George Eliot Review Online
Date of this Version
2008
Document Type
Article
Citation
The George Eliot Review 39 (2008)
Abstract
The Folio Society's cosmetic edition of George Eliot's fiction, which was published in 1999, has no place on any spine of its seven-volume set for Scenes of Clerical Life. A search of the actual texts, however, reveals George Eliot's first published fiction bedded together with Silas Marner, the pair sharing a neat introduction by Jill Paton-Walsh. I pondered at the time if spine exclusion meant that Scenes was just too minor for remark, or whether, as is the way with publishers, getting things wrong can be ignored once the books are on the shelves or, as with the Folio edition, part of the decor. No furniture so charming as books, observed Sydney Smith, a thought echoed by Anthony Powell as a novel-heading in his Books Do Furnish a Room. You who are here today will know, of course, that Scenes is much more than a minor work, since you have lived through most of 2007 and have enjoyed constant association with those three stories. Merely reading the pamphlet on Scenes Revisited was quite an education for me, since I hadn't realized that Marian Evans shared a location, though not of course in time, with Larry Grayson.
But today I must be serious and shut that door on frivolity. And I hope that you will forgive me for staying in Scenes for a while before I move on to 'After Scenes', because the correspondence of Lewes and Marian Evans with John Blackwood provides interesting pointers to what is to come. Lewes 's summary of the series says that it 'will consist of tales and sketches illustrative of the actual life of our country clergy about a quarter of a century ago; but solely in its human and not at all in its theological aspect' .1 He goes on to say that it will represent them 'like any other class with the humours, sorrows, and troubles of other men' (II, 269). And of the author he observes 'He [note that He, since it is George preparing the way, so to speak, for George] 'begged me particularly to add that . . . the tone throughout will be sympathetic and not at all antagonistic' (II, 269).

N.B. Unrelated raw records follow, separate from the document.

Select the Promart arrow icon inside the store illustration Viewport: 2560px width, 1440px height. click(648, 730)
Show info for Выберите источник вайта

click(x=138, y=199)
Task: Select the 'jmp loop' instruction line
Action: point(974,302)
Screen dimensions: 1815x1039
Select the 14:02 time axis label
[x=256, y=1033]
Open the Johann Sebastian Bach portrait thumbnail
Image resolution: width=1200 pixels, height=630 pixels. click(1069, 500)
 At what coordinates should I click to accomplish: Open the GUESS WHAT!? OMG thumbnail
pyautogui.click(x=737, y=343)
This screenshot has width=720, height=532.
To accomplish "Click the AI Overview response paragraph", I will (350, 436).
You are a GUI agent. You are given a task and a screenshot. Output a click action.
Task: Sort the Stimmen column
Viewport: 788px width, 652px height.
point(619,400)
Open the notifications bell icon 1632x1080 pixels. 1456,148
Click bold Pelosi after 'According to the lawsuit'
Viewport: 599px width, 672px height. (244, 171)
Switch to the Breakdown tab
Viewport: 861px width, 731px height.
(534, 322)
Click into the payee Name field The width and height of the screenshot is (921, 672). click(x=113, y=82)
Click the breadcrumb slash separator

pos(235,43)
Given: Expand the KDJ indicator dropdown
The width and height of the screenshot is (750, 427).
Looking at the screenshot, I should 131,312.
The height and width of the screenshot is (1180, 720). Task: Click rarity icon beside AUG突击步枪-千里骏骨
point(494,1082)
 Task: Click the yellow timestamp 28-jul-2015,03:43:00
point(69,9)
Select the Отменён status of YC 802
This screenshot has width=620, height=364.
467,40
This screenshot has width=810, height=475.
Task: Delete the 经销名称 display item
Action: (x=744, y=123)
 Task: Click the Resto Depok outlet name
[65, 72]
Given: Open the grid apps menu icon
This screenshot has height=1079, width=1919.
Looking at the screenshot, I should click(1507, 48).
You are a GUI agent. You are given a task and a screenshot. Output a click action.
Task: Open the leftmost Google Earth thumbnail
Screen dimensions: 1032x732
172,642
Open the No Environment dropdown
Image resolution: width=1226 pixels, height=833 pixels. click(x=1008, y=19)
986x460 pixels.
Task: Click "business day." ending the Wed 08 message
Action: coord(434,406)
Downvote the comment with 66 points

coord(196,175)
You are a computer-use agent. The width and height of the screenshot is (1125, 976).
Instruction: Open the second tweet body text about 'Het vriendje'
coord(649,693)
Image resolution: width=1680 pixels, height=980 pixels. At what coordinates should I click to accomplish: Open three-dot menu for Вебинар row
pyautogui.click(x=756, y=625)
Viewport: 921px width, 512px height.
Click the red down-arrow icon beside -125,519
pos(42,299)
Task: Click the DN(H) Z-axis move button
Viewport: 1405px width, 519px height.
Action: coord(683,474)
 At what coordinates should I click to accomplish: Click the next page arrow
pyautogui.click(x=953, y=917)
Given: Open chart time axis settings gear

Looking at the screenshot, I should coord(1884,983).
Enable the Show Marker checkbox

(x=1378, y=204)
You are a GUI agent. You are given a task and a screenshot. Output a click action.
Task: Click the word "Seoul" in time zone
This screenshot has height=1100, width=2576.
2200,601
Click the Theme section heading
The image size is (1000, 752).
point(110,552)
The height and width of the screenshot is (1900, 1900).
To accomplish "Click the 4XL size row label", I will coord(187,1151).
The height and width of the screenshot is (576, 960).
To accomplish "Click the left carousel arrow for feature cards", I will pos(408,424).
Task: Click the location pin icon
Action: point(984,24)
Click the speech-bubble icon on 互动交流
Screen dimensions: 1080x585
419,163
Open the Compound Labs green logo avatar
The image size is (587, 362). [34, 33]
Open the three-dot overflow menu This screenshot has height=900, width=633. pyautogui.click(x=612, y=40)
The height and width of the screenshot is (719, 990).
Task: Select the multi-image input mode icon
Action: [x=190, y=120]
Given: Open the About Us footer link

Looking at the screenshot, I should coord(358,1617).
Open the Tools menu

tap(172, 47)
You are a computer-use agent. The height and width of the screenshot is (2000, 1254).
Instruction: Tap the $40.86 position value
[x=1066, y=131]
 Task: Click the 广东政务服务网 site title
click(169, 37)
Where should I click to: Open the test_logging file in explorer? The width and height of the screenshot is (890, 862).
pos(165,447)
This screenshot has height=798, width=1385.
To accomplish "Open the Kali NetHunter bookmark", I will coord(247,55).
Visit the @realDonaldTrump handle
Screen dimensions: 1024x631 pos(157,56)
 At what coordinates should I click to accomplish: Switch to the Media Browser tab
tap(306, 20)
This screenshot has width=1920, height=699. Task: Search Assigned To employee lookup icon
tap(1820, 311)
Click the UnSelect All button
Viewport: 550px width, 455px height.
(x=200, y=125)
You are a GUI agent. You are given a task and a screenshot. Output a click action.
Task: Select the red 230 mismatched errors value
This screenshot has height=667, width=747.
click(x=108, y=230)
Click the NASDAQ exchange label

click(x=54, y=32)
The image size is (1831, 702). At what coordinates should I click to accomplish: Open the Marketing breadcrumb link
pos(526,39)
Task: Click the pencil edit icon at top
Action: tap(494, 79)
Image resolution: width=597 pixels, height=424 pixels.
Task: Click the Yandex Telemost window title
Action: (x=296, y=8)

Lewes, business manager, initiator, fully supportive, always adroit, mentions his 'clerical friend' and then has to correct the implication later by telling Blackwood 'I am not at liberty to remove the veil of anonymity - even as regards social position' (II, 277), this, ironically, on Marian's thirty-seventh birthday, 22 November 1856. Just over a couple of months later, on 4 February 1857, Marian writes to Blackwood naively suggesting that 'a nom de plume secures all the advantages without the disagreeables of reputation. Perhaps, therefore, it will be well to give you my prospective name, as a tub to throw to the whale in case of curious inquiries' (II, 292). She signs herself George Eliot, unaware that the whale of the press, the sharpness of local memory and the crude derivations of gossip would destroy the privacy she sought to guard. The important thing is that dialogue directly with John Blackwood has begun, and it is my contention that this influences one of two aspects of 'After Scenes' that I want to examine today. The first has to do with a structure used in much of her following fiction: the second with the clerical scenes in that fiction and their particular significance.